We have a directed weighted graph 
:math:`G`
. The weights of all edges of :math:`G` are non-negative.

Now we want to find, for each vertex, the length of the shortest path from vertex :math:`sc` to all other vertices, where the length of a path is equal to the sum of the weights of its edges.

Dijkstra's Algorithm
--------------------

We define an array called :math:`dis`. During algorithm execution, :math:`dis_u` represents the shortest path to vertex :math:`u` where the previous vertex in the path has definitely been selected (selection will be explained later). Initially, all elements of the :math:`dis` array are set to :math:`\infty`. First, we know :math:`dis_{sc} = 0`. Now we select :math:`sc` and update the :math:`dis` values of :math:`sc`'s neighboring vertices.

In each step of the algorithm, from among the vertices not yet selected, we choose the vertex with the minimal :math:`dis` value and name it :math:`v`.

We now prove that the length of the shortest path from :math:`sc` to :math:`v` is exactly the current value of :math:`dis_v`. For this proof, we use contradiction: assume there exists a shorter path (a path of length :math:`P`). Take the last selected vertex in this path and call it :math:`last` (it must exist since vertex :math:`sc` is selected). Name the next vertex after :math:`last` as :math:`u` (this next vertex must also exist since the final vertex wasn't selected yet).

By contradiction assumption, the path length to :math:`v` is less than :math:`dis_v`, and since edges have non-negative weights, the path length to :math:`u` is also less than :math:`dis_v`. Since the previous vertex of :math:`u` in the path was a selected vertex and the final distances of selected vertices are exactly their :math:`dis` values, then :math:`dis_u` at the time of selecting :math:`last` was equal to the shortest path length to :math:`u`. Given that :math:`dis_u < P` and :math:`P < dis_v`, we have :math:`dis_u < dis_v`, which contradicts the minimality of :math:`dis_v` among current values.
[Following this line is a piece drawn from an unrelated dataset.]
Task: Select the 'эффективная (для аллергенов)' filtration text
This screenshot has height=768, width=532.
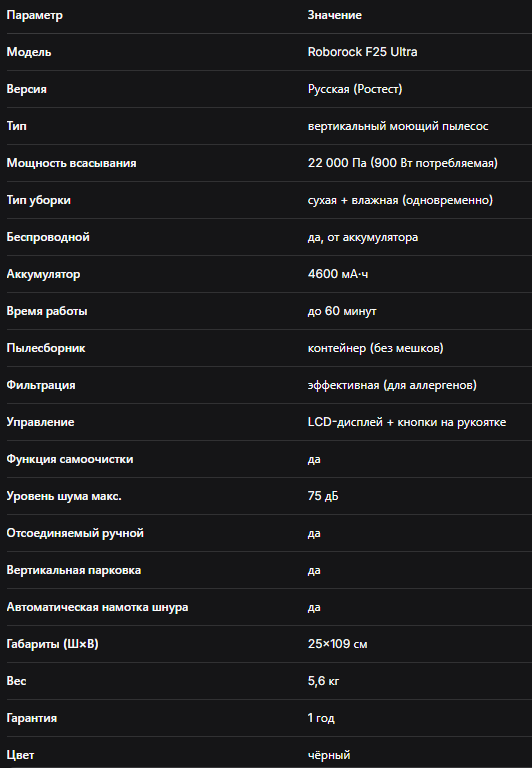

Therefore, our initial assumption is false and the proof holds.

Now that we've proven :math:`dis_v` exactly equals the shortest path length to :math:`v`, we select it and then for all its neighbors like :math:`adj` where the edge from :math:`v` to :math:`adj` has weight :math:`w`, we perform:
:math:`dis_{adj} = min(dis_{adj}, dis_v + w)`.
We continue this process until all vertices are selected.

.. code-block:: python
   :linenos:

   def order_analysis(graph):
       # peymayesh graph va mohaseye order 
       order = len(graph.nodes())
       # bazgasht ehsas has order
       return order

Order Analysis
------------
There are two main approaches to implement this algorithm.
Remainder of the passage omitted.